Introduction
Virtualization is no longer simply about consolidating servers. Today, it plays a central role in enabling cloud-native modernization while supporting the legacy systems that remain critical to enterprise IT. Red Hat’s August 2025 Thought Leadership Webinar on OpenShift Virtualization underscored this point, highlighting new innovations, customer adoption stories, and a roadmap that stretches from the edge of the data center to public cloud. Red Hat aims to change how virtualization is evolving, not as a competing model to containers, but as a complementary capability that enables modernization at scale.
This discussion arrives against a backdrop of rapid industry change. theCUBE Research has found that more than 85% of enterprises are planning near-term investments in observability and AI-driven operations, even as cultural resistance and tool fragmentation remain common challenges. The emphasis on unifying infrastructure management across VMs and containers aligns directly with these findings, giving developers a way to reduce complexity and accelerate innovation.
Adoption Momentum
Red Hat reported that OpenShift Virtualization has generated $300 million in bookings over the past year, reflecting growing enterprise adoption. Supporting this growth is a 92% increase in virtual machine deployments, 395% cluster expansion, and more than 850,000 VMs assessed by Red Hat Services. These figures demonstrate not only strong customer demand, but also a shift in how enterprises view virtualization. It is no longer seen as an isolated function, but as part of a modern platform strategy that allows applications to move seamlessly between VMs and containers. For developers, the significance is clear: hybrid environments are becoming the standard, and OpenShift provides a consistent interface to build and manage applications across them.
Innovation Themes
One of the major focus areas in the webinar was migration. Red Hat emphasized new pre-check capabilities to detect configuration issues before workloads move, as well as tools for parallelized data transfers and support for Hyper-V environments. These improvements could help reduce the friction that often slows modernization efforts, potentially freeing developers to concentrate on application logic rather than infrastructure hurdles.

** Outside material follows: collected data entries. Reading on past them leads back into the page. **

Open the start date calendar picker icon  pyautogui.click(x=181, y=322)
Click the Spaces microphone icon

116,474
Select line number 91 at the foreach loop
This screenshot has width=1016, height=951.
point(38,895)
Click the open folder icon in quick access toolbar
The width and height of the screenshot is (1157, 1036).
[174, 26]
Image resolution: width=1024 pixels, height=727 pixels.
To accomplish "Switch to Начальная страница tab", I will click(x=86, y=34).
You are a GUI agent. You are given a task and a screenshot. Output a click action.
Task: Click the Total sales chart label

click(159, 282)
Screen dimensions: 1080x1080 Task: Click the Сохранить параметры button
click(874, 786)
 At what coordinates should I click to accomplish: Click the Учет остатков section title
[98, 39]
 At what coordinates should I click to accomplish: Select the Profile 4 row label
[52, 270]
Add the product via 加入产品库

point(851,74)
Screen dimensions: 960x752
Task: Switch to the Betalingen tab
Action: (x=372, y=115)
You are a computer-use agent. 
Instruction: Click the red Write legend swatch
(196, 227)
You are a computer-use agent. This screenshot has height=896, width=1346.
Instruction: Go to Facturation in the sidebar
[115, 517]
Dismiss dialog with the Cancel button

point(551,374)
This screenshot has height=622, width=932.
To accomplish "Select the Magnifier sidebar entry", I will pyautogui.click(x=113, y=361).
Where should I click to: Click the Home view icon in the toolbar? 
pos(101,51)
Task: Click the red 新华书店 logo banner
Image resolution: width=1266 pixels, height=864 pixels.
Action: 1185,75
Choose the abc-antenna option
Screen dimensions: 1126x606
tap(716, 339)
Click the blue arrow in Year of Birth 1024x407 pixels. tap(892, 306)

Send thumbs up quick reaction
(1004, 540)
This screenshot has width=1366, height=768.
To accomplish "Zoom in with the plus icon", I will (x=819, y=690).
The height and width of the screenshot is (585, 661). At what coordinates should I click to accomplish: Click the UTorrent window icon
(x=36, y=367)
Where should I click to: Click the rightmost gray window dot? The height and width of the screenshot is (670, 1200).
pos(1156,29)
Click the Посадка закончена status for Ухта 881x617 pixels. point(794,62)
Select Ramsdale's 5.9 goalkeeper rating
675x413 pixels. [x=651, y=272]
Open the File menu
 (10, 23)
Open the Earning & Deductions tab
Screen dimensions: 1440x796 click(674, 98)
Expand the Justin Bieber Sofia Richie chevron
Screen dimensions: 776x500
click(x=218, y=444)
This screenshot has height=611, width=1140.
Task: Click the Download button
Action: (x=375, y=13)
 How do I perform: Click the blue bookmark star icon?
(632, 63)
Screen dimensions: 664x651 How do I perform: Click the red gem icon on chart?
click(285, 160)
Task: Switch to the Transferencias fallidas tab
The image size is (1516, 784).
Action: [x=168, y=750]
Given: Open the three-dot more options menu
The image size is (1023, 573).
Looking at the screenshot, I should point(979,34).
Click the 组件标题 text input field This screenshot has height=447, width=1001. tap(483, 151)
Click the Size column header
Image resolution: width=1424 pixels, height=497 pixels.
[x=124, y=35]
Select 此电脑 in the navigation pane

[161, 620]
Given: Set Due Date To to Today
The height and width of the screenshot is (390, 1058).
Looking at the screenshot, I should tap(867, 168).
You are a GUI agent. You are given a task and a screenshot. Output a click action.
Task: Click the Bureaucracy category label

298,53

Networking and isolation also received significant attention. The introduction of User Defined Network (UDN) and expanded multi-tenancy across VLANs and namespaces aims to offer stronger tenant separation, while upcoming support for BGP and EVPN will make it easier to extend networks across clusters. For developers building applications in multi-tenant or regulated industries, these enhancements may provide greater assurance of compliance and security without additional complexity.
Edge deployment emerged as another priority, with new two-node high availability options and technology previews on Oracle OCI, Google Cloud, and Azure Red Hat OpenShift. General availability support for IBM Z, LinuxOne, and ARM platforms is also planned. The practical effect is greater flexibility: developers could now target workloads for edge, core, or public cloud environments, depending on the use case, without having to redesign applications for each scenario.
Finally, Red Hat showcased its OpenShift Lightspeed initiative, a generative AI-based assistant embedded directly into the OpenShift console. The assistant offers contextual help, particularly for administrators transitioning from VMware, but also provides developers with guided networking configuration, right-sizing recommendations, and day-to-day troubleshooting support. This reflects theCUBE Research’s observation that AI copilots are no longer confined to coding tasks; they are now entering the infrastructure layer, helping developers and operators alike navigate complexity with intelligent guidance.
Customer Perspective
The customer session with Emirates NBD illustrated how these themes play out at scale. As one of the largest banks in the UAE, with more than 20 million customers and operations in 13 countries, the bank runs over 37,000 containers in production and manages 300 million API calls per day. Emirates NBD has relied on OpenShift since launching its Sahab cloud in 2017, and its adoption of virtualization features highlights how financial institutions can modernize aggressively while meeting strict regulatory requirements. For developers, the bank’s example points to the role of OpenShift Virtualization in bridging the gap between container-native innovation and the reliability demanded by mission-critical workloads.
Implications for Developers
The overarching takeaway for developers is that OpenShift Virtualization is not replacing containers but complementing them. Hybrid IT is now the baseline, and developers need platforms that allow them to work across VMs and containers without duplication of effort. Red Hat’s investments in migration tooling, network isolation, edge deployment, and AI-driven administration are designed to support this reality. The focus on automation and built-in security could also help teams align with modern DevSecOps practices, ensuring that innovation does not come at the cost of compliance or stability.
Conclusion
Red Hat’s Thought Leadership Webinar highlighted how OpenShift Virtualization is altering the role of virtualization in cloud-native environments. It is no longer about maintaining legacy workloads in isolation but about enabling developers to build, migrate, and scale applications across multiple environments with confidence. theCUBE Research has documented how enterprises are increasingly prioritizing AI, observability, and modernization as pathways to greater developer productivity. Red Hat’s roadmap directly supports these priorities, making OpenShift Virtualization a key element of the evolving application delivery stack.